Pu’uhonua o Honaunau

The place of refuge
Big Island of Hawaii

The main function of this place for native Hawaiians in the past was as a refuge for kapu breakers – those who had broken the sacred Hawaiian laws, or kapu. Others sought refuge here as non-combatants during the frequent battles as the Hawaiians used to wage war among the various groups and islands. Wars in those days involved extermination of everyone in the opposing group, not just the warriors. Defeated warriors also came to this place, to wait out the war in safety, until the battles were over.

No matter who came here, or what their reasons, the pu’uhonua was a place of sanctuary, where all was forgiven. It was sacred ground that was respected by all, and on which life began anew in ancient Hawaii.

There are three parts to the site

  • The Royal Grounds – Home of the ruling chief, his courtyard adjoined the pu’uhonua, and consisted of ten or more thatched buildings that formed his palace. There were royal canoes, which were launched from the small beach reserved for the exclusive use of the chief and his attendants. The beach is clearly marked by a gruesome ki’i, or image, which told others in no uncertain terms to “keep off”!
  • The Hale o Keawe Heiau, or temple – This reconstructed temple originally served as a mausoleum, and housed the bones of 23 former chiefs. The mana, or spiritual power in the chief’s bones conferred additional protection to this place of refuge.
  • The Great Wall – The third site is not so much a “site” but certainly dominates the whole area – the Great Wall. This wall separated the palace grounds from the pu’uhonua. As with all of these walls to be found in Hawaii, this one is built of stones formed from lava. Each stone is carefully laid. No mortar is used…the stones were simply fitted together. This particular wall is the largest I saw while in Hawaii, and measures some 1,000 feet long, 10 feet high, and is over 17 feet wide! The wall was built around 1550, and looks to me as though it will easily stand for another 450 years. Outside the Great Wall is an Old Heiau Site, which has the famous Keoua Stone – supposedly sat upon by Keoua, high chief of Kona (as reported by Mark Twain in his book Letters From Hawaii).
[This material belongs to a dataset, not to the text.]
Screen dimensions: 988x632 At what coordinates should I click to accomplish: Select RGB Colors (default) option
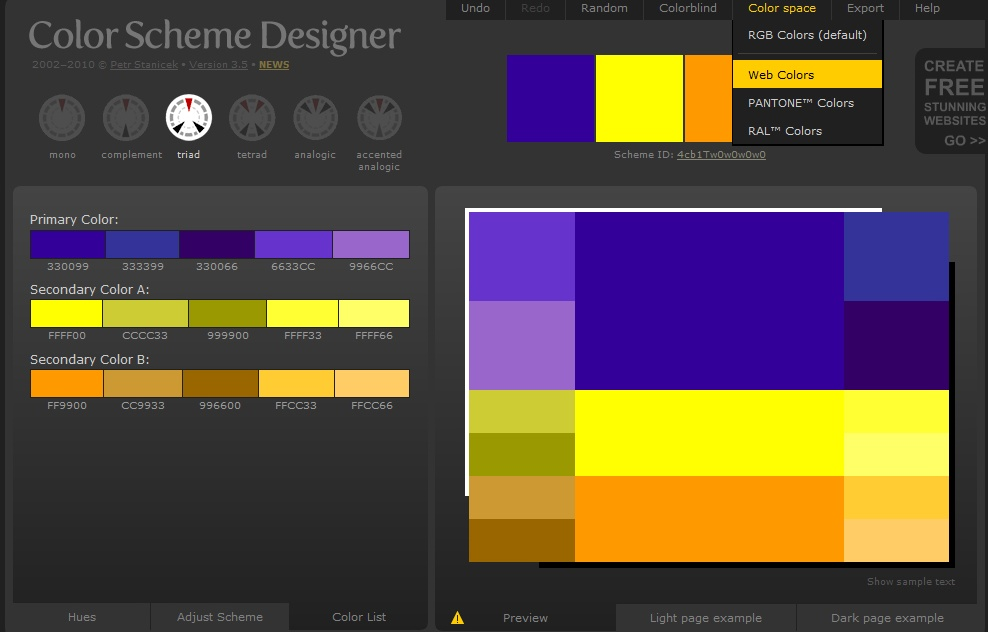click(807, 35)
This area is still actively used by Native Hawaiians. In 2001, I was witness to the fishing method called hukilau, where fish were driven into the shallows by beating the water (sometimes with ti leaves tied to ropes). In 2009 I observed a Hawaiian ritual being performed at the Hale o Keawe Heiau, or temple. A Hawaiian man was talking to the spirits of the chiefs. That same year, I sat down in front of a Hawaiian storyteller as he used old Hawaiian artifacts found in their homes in pre-colonial days.

There is a certain serenity to be found while you stroll among the coconut palms – walking on the sacred area of the Palace Grounds, and though the rest of the pu’uhonua. Try to figure out the rules for the Hawaiian version of checkers game, using the Konane stones to be found on the site.

This is my favourite location in the whole of Hawaii (not just on the Big Island itself). This place is capable of helping those of us who seek inner peace. This is a special place…one that is well worth visiting!

Pu’uhonua o Honaunau also has a picnic area. Instead of parking in the main parking lot, drive through to the end and veer left, taking the road through to the picnic area. There is lots of parking is available under the palms. I sat for hours under the shade of a palm tree on the white sand beach, looking out at the ocean with a warm trade breeze to keep me cool. Some Hawaiians arrived to fish in the surf, and other tourists have lunch, sun, or pothole in the lava along the ocean.

I hiked down the trail to Loa Point. I didn’t go the whole way to Ho’okena Beach – too hot for me. Along the way, I discovered what looks like a cattle corral – no doubt a remnant from the past. There is a dry cave at Loa Point, so take a flashlight if you want to explore. There is a stone ramp and trail at Loa Point, and a petrified log on the way.

Pu’uhonua o Honaunau is run by the National Park Service.

  • A small entrance fee is charged.
  • Food and drink is not allowed, except in the designated picnic area.